Readers had a few things to add yesterday to the speculation of where departing government MPs are going — whether it’s cushy jobs or super related, it’s definitely about money. Elsewhere, readers had notes on the now-legendary celebrity journalists of the 20th century, and on the contentious topic of heightened welfare spending under Coalition governments.
On MPs leaving the party
Kerry Henry writes: Another journalist suggested over the weekend that the Bishop and Pyne exits are more to do with preserving super entitlements that would be lessened significant if in opposition. Abbott’s punting he’ll be the new opposition leader, so his pay will go up, as well as his super entitlements.
Ian Farquhar writes: Really? Christopher Pyne — a brash, under-achieving, confrontational con-artist who never let the truth get in the way of a statement to parliament — is a “significant loss”? Pyne was supposed to be a minster of the Commonwealth, not used car salesman of the month.
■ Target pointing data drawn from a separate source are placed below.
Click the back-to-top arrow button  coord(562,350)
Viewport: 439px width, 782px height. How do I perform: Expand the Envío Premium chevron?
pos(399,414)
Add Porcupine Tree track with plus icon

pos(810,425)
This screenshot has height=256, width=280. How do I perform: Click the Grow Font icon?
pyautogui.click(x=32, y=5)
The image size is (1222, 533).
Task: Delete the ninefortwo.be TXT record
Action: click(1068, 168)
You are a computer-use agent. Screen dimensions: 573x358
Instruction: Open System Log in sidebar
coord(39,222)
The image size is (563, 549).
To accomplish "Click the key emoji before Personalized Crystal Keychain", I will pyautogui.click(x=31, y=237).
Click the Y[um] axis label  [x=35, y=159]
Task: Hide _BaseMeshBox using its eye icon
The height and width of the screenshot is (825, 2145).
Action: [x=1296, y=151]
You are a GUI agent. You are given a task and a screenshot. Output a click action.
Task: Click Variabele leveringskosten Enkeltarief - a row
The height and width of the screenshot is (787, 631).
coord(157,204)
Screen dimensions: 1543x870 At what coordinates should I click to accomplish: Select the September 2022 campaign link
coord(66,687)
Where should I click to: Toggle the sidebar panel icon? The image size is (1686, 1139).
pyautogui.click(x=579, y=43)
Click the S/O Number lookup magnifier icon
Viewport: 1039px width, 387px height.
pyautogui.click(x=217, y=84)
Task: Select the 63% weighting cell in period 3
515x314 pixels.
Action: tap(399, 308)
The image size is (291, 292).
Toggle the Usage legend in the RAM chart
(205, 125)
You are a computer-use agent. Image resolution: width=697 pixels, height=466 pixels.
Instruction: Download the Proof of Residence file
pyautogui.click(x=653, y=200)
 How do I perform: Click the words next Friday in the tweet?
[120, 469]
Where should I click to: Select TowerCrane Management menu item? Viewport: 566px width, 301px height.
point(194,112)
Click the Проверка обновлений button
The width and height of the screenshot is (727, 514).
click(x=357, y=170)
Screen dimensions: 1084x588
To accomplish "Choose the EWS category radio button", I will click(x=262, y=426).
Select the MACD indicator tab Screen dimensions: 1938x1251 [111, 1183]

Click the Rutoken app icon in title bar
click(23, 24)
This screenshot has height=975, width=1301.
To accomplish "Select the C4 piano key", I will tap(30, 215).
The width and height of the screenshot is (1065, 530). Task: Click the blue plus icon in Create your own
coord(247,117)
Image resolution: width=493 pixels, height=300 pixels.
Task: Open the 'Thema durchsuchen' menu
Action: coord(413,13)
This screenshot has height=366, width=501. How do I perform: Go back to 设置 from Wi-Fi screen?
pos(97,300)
Desmond Graham writes: Are you sure it’s not because after this election an MP’s retirement age goes from 55 to 65 — so any MP who wants to benefit from the present pension scheme and is approaching or younger than 55 will be able to draw about $1 million more rather than risk running and winning. Also there is a severance payment for “family reasons” that averages around $80,000. Members of both sides of the house are not contesting — they have done their sums.
On the disappearing celebrity journalist
Peter Schulz writes: Let’s not wax too lyrical over these guys. When they worked for commercial media, they were pretty good at prioritising confirmation bias over serious journalism (informing, educating, calling out power). If the commercial media confront their (mostly intellectually lazy) audience with new information that challenges their beliefs, said audience will switch off. Confirmation bias is the business model of commercial media.
On the Coalition’s welfare spending
Marcus Hicks writes: And what percentage of that welfare and health spending actually went to the people who genuinely needed it? From what I can see, a lot of that spending can be explained by paying privately owned service providers to deliver welfare-based services (just look at Indue and their $10,000 Cashless Welfare Cards).